Customers today are being sold a bill of goods. To help counteract this, we have tried to present a resource of objective information on our CommuniTech Services web site.

Vast resources are being poured into delivering the message that Unified Communications is a Winner-Takes-All game.  Unless you buy everything, including your next voice mail system from a giant firm like Massive Dynamics* (Fringe, Fox), you will miss out on accruing all of the all-knowing and all-seeing benefits that can only be delivered from the wizard behind the curtain.
Let's dispel this nonsense up front. Ask yourself the following questions:

  • How likely is it that the solution you are looking at will work with any of the powerful Web 2.0 emerging technologies like Facebook, Twitter or Linked In?
  • Do the new “required” components work with anything else you already have? Do they work with your Avaya, NEC, Siemens or Nortel PBX's?  The voice mail systems we work with don't work with a Facebook PBX because it doesn't exist, but work with everything else.
  • How customer focused are these Massive Dynamics companies if their message to you and your senior management is to get rid of everything you have and start over with them?
  •  Whatever happened to evaluating each element of a solution and buying what you think is best of breed vs. vendor lock in?
  •  How future-proof is the Massive Dynamics product line anyway?

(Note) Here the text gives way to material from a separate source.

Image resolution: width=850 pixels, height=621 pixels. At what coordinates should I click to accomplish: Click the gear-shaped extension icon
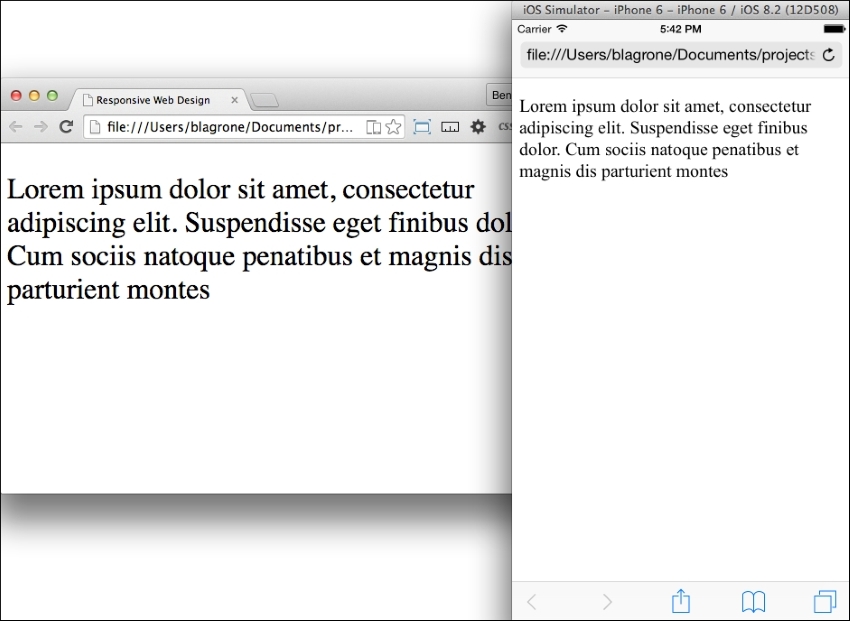pyautogui.click(x=477, y=126)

We are at an inflection point of a technology curve, but it is not the one that you are hearing about from armies of heavily financed sales and marketing teams. It is the threshold of the integration of Web 2.0 technologies on communications.
The early signs are already here.  Skype delivers large volumes of business traffic and the use of their IM technology is wide spread. With more and more employees working remote, other Web 2.0 products will be increasingly used by remote workers.
The movement towards the use of these technologies started with low cost communications like Skype and the instant messaging we saw our children using.  The next step was a more active use of social networking like Facebook (those kids again!) and the grown-up version we technology users more frequently deploy, LinkedIn.  Now it is Immersive Internet technologies like Second Life and the beginning of mini-blogger tools like Twitter (I still don't get that one).
In the face of these rapid and radical changes, shouldn't you value flexibility to be prepared to adjust to a rapidly changing market or should you double down your bets on Massive Dynamics?
* the fictional giant technology company featured on the popular TV show 'Fringe".